Practice Areas
Julie works with First Nations, Inuit, and Indigenous organizations, businesses, and municipalities in Ontario, Nunavut, the Northwest Territories, and Alberta.
Julie’s clients value her understanding of the interconnections among Indigenous legal issues, land and resource development, and environmental law.
She represents clients involved in regulatory processes and hearings, environmental assessments, negotiating and drafting resource/community benefit agreements, consultation agreements, and protocols.
When fair, win-win solutions cannot be reached, Julie advocates for her clients in court, at tribunals, or through arbitration.
Some recent successes with resource projects:
Legal counsel on many negotiating teams developing community benefit agreements for gold mines in the Timmins, North Bay, Greenstone, and Wawa areas of Northern Ontario, providing First Nations with business opportunities, revenue share, and ongoing environmental collaboration.

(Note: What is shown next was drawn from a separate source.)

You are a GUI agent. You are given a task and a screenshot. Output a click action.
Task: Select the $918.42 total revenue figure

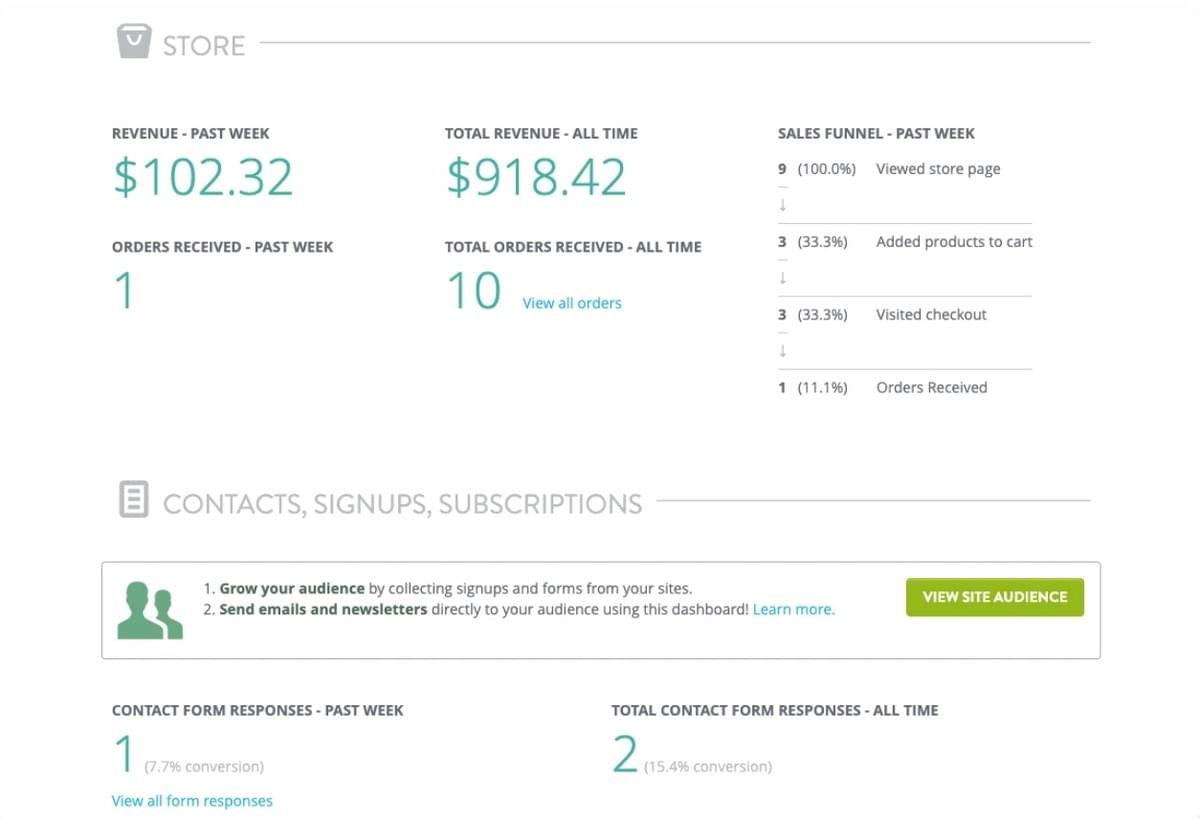pyautogui.click(x=536, y=177)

Advised a municipal consortium engaging in Indigenous consultation to develop a collaborative process for archaeology, environment, and traditional knowledge studies for broadband cell tower projects in eastern Ontario.
Counsel to an Inuit Organization negotiating, drafting, and implementing groundbreaking Inuit Impact Benefit and Land Tenure Agreements for major gold mine projects in Nunavut, bringing opportunities for Inuit and Inuit businesses
Legal counsel to the First Nation equity partner in a 28 MW $300 Million hydroelectric development project on a northern Ontario river, built by a First Nation business and currently employing First Nations people.
Recent Litigation:
Counsel to the Inuvialuit Game Council as an intervenor in a Judicial Review of a Minister’s decision about caribou management under the Sahtu Land Claim Agreement before the Northwest Territories Supreme Court (2024 NWTSC 37)
Arbitration Counsel to First Nation to resolve a dispute about contractual provisions related to flooding of Reserve lands (March 2024)
Counsel to the Gwich’in Land and Water Board at a Judicial Review of a decision to renew a water licence before the Northwest Territories Supreme Court ( 2023 NWTSC 22. For 1)
Counsel to the Expert Panel for Safe Drinking Water for First Nations, 2006
Assistant Commission Counsel to the Walkerton Inquiry, 2001
Counsel to the Union of New Brunswick Indians (UNBI) at the Canadian Environmental Assessment / National Energy Board hearings into the Maritimes and Northeast Pipeline. The panel’s decision included a key condition jointly recommended by the proponent and UNBI, 1997-1998.
Personal
Education - B.Sc. (Hons.), Earth Sciences, University of Waterloo, 1987, LL.B. and B.C.L., McGill University, 1992, Alternative Dispute Resolution, Law Society of New Brunswick, 1995, and LL.M., Environmental Law, University of London, U.K., 1995.
Rankings - The Best Lawyers in Canada - Peer selected annually for Environmental Law and Aboriginal Law, The Canadian Legal Lexpert Directory - Peer selected annually for Environmental Law (Consistently Recommended) and Aboriginal Law (Most Frequently Recommended), The Canadian Legal Lexpert Directory - Listed in the Special Edition on Energy and the Special Edition on Infrastructure, and Who's Who Legal - Listed as a Global Leader (Environment 2022) and a National Leader (Canada - Environment 2021).
Julie Abouchar is an Environmental Law Specialist and an Indigenous Legal Issues Specialist certified by The Law Society of Ontario.